On all of my Linux systems I monitor:
Current Load
Current Users
Disk Space
NTP Time
Ping
Swap
Total Processes
backup has run
crond running
mail queues
md raid
munin
ntpd running
postfix running
puppetd running
ssh
sshd running
And on particular machines I monitor such things as:
various websites checking that they are reachable, the page retrieved contains certain content, and it responds within a certain amount of time.
That certain processes or events have occurred within a certain amount of time
certain values such as the average of a certain number of fields in a database table within the last hour is within certain tolerances
and various and sundry other things that can happen (or NOT happen) as the case may be. It is pretty easy to write custom scripts to monitor whatever you want. I graph many thousands of items with munin in a similar way. I set it up once, write a puppet manifest for it, then puppet handles it on new machines from then on. It is pretty simple to deploy this stuff now. In just one of my nagios installations (I have a few) I have 80 hosts and 1120 services being monitored and that's nothing compared to what some people azar echatspin have.

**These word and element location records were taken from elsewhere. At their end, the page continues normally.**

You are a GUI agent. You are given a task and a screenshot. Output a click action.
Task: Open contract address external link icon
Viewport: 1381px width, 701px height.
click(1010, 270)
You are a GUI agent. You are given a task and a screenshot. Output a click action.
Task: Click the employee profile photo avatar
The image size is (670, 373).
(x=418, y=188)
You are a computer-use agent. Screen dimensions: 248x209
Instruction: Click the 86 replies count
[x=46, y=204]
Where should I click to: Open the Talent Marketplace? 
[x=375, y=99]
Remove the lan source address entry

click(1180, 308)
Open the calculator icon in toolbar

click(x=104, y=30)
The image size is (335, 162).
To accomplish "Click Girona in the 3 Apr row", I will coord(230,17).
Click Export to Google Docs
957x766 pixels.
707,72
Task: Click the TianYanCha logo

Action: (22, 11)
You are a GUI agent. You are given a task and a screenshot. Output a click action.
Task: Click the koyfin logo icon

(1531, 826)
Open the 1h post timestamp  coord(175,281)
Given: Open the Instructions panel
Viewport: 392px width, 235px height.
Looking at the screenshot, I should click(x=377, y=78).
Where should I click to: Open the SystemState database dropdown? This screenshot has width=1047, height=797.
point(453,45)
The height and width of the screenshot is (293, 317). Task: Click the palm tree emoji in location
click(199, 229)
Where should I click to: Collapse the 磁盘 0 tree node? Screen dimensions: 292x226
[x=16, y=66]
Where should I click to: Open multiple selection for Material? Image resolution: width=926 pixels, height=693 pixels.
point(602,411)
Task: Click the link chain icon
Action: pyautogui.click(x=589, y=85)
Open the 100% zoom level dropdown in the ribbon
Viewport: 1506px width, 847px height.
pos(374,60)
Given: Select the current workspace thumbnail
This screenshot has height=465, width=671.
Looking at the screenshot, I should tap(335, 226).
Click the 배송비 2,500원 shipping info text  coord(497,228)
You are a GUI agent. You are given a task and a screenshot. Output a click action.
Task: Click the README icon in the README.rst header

On all of my Linux systems I monitor:
Current Load
Current Users
Disk Space
NTP Time
Ping
Swap
Total Processes
backup has run
crond running
mail queues
md raid
munin
ntpd running
postfix running
puppetd running
ssh
sshd running
And on particular machines I monitor such things as:
various websites checking that they are reachable, the page retrieved contains certain content, and it responds within a certain amount of time.
That certain processes or events have occurred within a certain amount of time
certain values such as the average of a certain number of fields in a database table within the last hour is within certain tolerances
and various and sundry other things that can happen (or NOT happen) as the case may be. It is pretty easy to write custom scripts to monitor whatever you want. I graph many thousands of items with munin in a similar way. I set it up once, write a puppet manifest for it, then puppet handles it on new machines from then on. It is pretty simple to deploy this stuff now. In just one of my nagios installations (I have a few) I have 80 hosts and 1120 services being monitored and that's nothing compared to what some people azar echatspin have.